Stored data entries

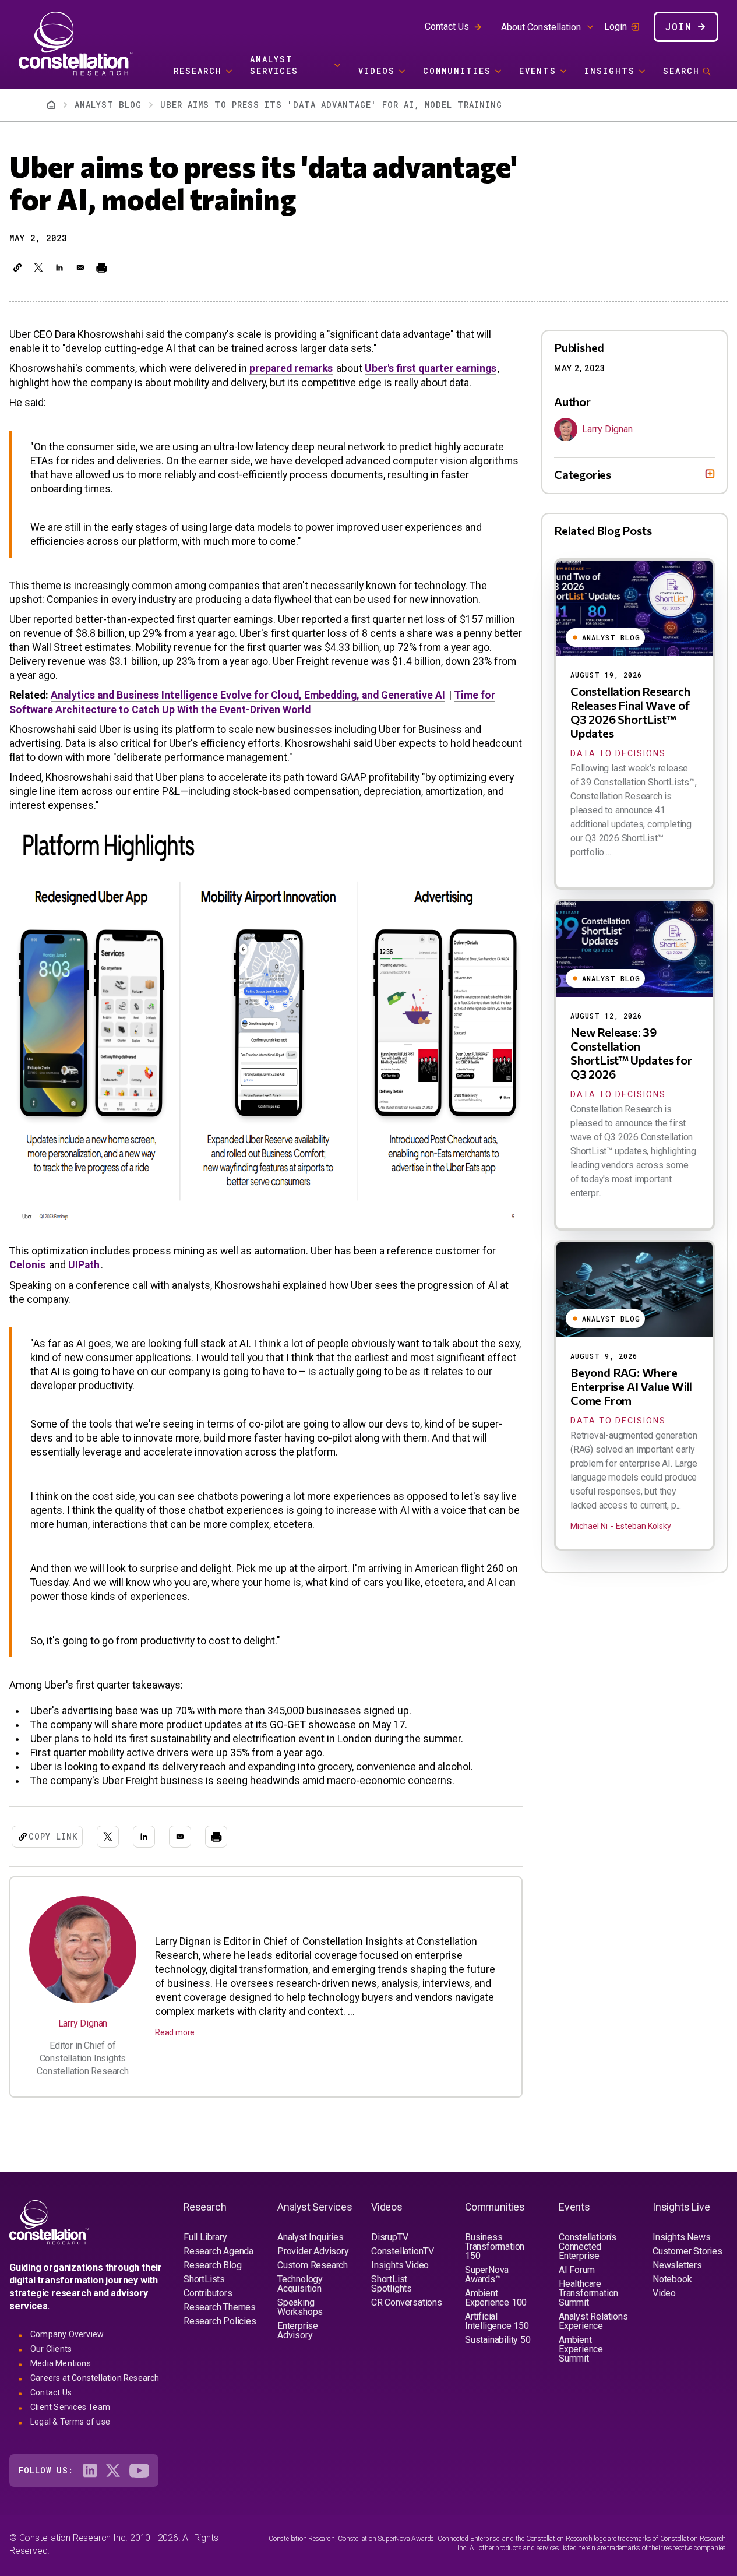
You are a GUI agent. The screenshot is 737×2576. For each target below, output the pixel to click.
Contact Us (447, 26)
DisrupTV (389, 2237)
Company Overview (67, 2334)
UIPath (84, 1265)
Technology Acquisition (300, 2284)
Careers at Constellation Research (95, 2378)
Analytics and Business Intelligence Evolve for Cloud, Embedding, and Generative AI (248, 695)
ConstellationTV (402, 2251)
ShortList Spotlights (391, 2284)
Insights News (681, 2237)
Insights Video (400, 2265)
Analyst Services (274, 65)
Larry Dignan (83, 2023)
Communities (457, 70)
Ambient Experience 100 (496, 2298)
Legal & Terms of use (70, 2421)
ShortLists (204, 2279)
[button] (17, 267)
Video (664, 2293)
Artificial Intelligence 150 (497, 2321)
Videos (376, 70)
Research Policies (220, 2321)
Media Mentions (60, 2363)
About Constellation (541, 27)
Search (681, 70)
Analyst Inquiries (310, 2237)
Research (198, 70)
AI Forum (576, 2269)
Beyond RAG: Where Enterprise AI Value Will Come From (631, 1386)
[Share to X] (38, 267)
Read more (175, 2032)
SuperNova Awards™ (487, 2274)
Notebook (672, 2279)
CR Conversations (406, 2302)
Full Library (205, 2237)
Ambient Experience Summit (581, 2349)
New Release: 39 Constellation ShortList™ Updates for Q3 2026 (631, 1053)
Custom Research (312, 2265)
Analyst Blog (108, 104)
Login (615, 26)
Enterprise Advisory (297, 2330)
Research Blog (212, 2265)
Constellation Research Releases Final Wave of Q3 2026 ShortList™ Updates (630, 712)
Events (537, 70)
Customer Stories (687, 2251)
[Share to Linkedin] (59, 267)
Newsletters (677, 2265)
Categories (582, 474)
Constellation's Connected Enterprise (587, 2246)
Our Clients (51, 2348)
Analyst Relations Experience (593, 2321)
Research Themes (220, 2307)
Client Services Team (70, 2407)
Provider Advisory (313, 2251)
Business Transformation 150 (494, 2246)
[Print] (101, 267)
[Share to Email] (80, 267)
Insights (609, 70)
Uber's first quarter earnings (430, 368)
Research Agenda (218, 2251)
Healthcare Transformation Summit (588, 2293)
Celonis (27, 1265)
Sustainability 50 (498, 2339)
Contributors (208, 2293)
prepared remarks (291, 368)
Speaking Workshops (300, 2307)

:: Exercise objective ::
Reproduce the lines of the entries above from the one with "Artificial Intelligence 150 (497, 2321)" to the one with "AI Forum (576, 2269)", both included, exactly and without any other line.

:: Response area ::
Artificial Intelligence 150 (497, 2321)
Videos (376, 70)
Research Policies (220, 2321)
Media Mentions (60, 2363)
About Constellation (541, 27)
Search (681, 70)
Analyst Inquiries (310, 2237)
Research (198, 70)
AI Forum (576, 2269)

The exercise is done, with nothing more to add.